As technology has again enabled and encouraged broad disruptive change in markets and marketing, we are, today, fully under the “control” of the second era which has seen yet another market shift from the retailer to the individual shopper, thanks in large measure to Internet capable cell phones in the hands of virtually every shopper. Please note the word “shopper”. Today, the target market is not necessarily the consumer– rather it is the shopper who wields the economic power now. The consumer and the shopper are not necessarily the same individual–and it is the shopper who makes the decision to buy at the Point-Of-Sale–sometimes called the moment of truth.
We have arrived at a point in the history of marketing where the importance of marketing to shoppers at the Point-Of-Sale (POS) is at its highest point ever
At the same time, this nearly 70- year transformation of America’s CPGs control and dominance from supplier, to retailer to shopper has happened, there has also been a similar transformation going on in the way CPGs are marketed. When we had only ABC, CBS and NBC with three to four hours total of prime time programming per night, TV advertising ruled, as just a few commercial placements would practically guarantee every TV audience member in America would see your message.
Of course the three-channel per market period didn’t last long. The combination of channel proliferation and retail consolidation and nationalization shifted the need and place to market and in the process began to sow the seeds of control in favor of individual shoppers.
Where we are today is at a place and time that clearly demonstrates successful CPG marketing. Sales results can be achieved via known and measurable approaches, yet still rely heavily on outdated strategies and tactics.

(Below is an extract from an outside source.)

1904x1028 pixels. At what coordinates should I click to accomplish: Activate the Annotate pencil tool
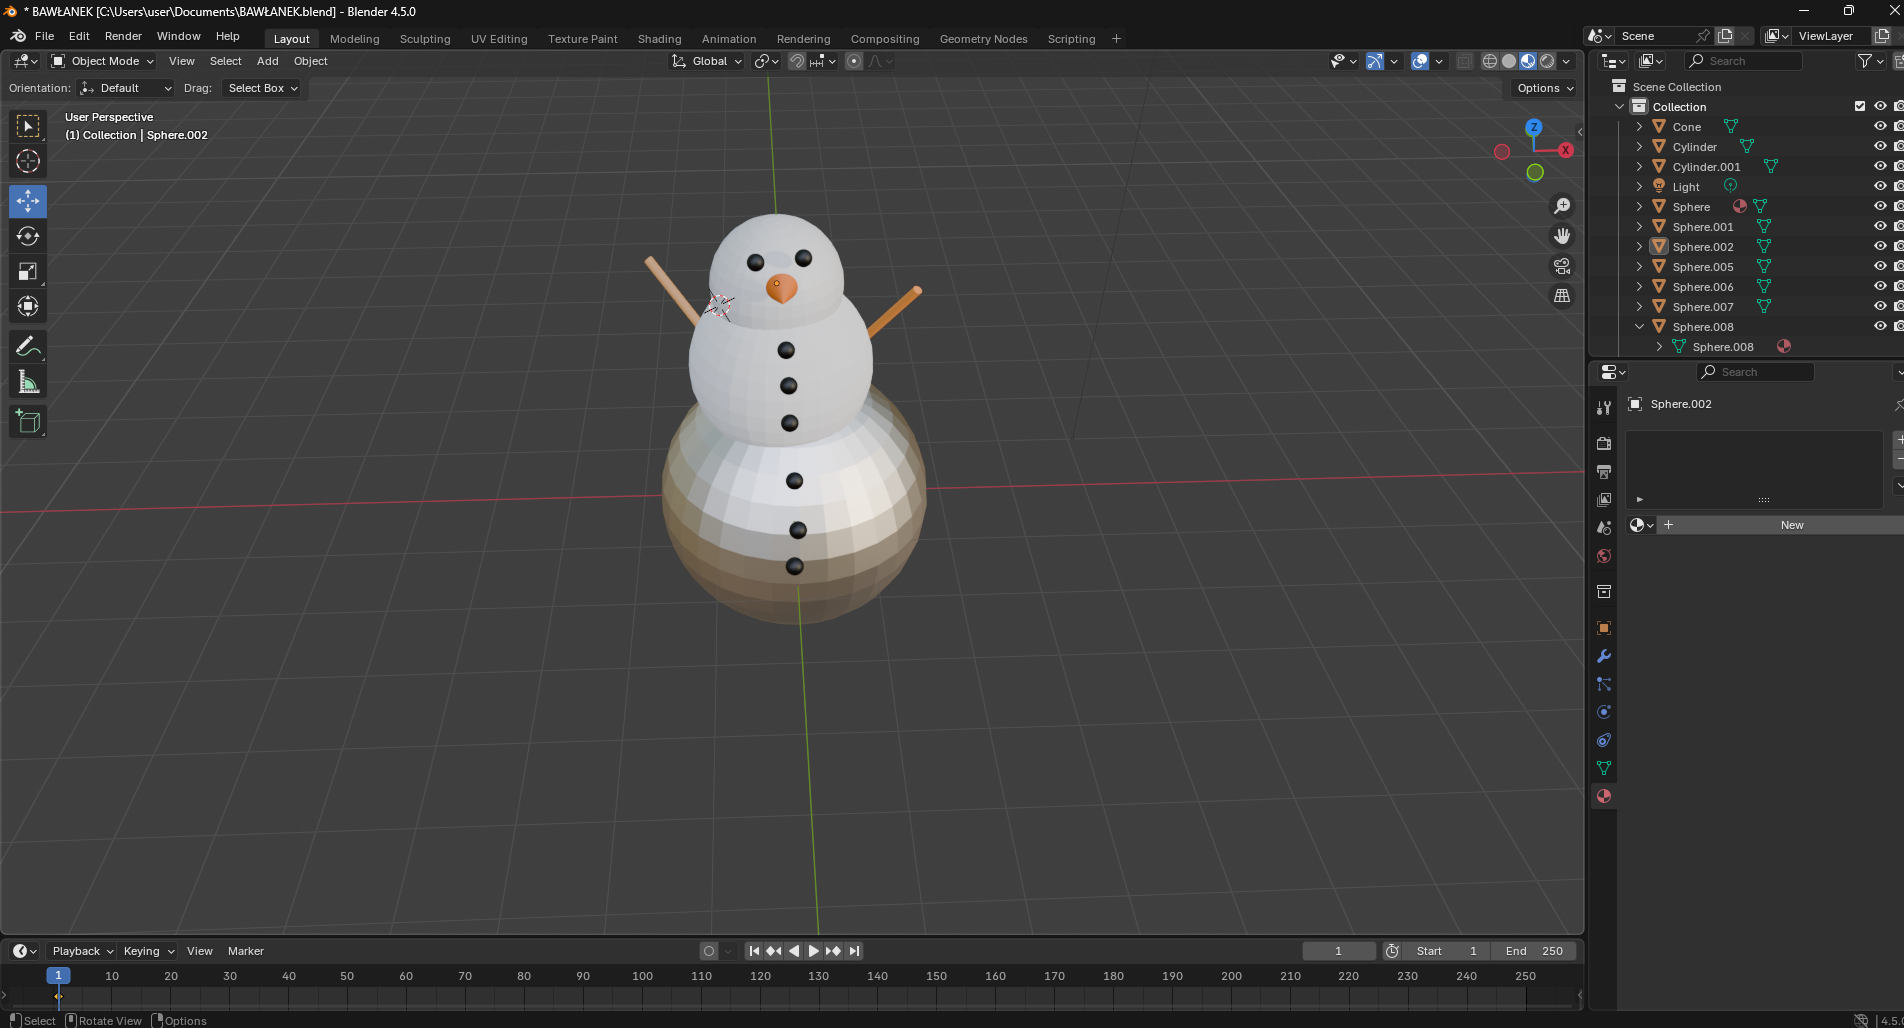point(28,347)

It almost seems, at times, as if things are as they were during the fictional Mad Men era. It seems that much of the way CPGs are marketed today is the same as they used to be successfully marketed.
CPG TV advertisements continue to erode in their ability to influence sales. Indeed, due in no small measure to the proliferation of brands and products, spending billions on TV advertising for CPGs is a wasteful–i.e., unproductive– economic/marketing practice.
We have arrived at a point in the history of marketing where the importance of marketing to shoppers at the point-of-sale (POS) is at its highest point ever; yet CPG’s marketing executives report one of their greatest concerns is the lack of tools to track, measure and verify the impact, placement and ROI of their POS marketing initiatives. Nevertheless, marketers from all walks expect CPGs POS marketing will continue to increase– almost as if “We know POS works, so we’ll just keep spending more on it [and hope for the best?].”
Now is the time for CPG marketers, particularly in the largest section of the CPG marketplace – beverages, which account for nearly two-thirds of all CPGs–to rethink their POS marketing approach with the goal of understanding how much they’re spending, what they’re spending it on, where it’s being placed and what the correlation is between POS promotional materials and sales. Once they can manage the ordering process, production and measurement of their instore initiatives, they can begin to work toward deploying marketing campaigns with ever improving ROI and reducing or eliminating unproductive POS as well as moving away from or changing other, traditional forms of ineffective and expensive marketing.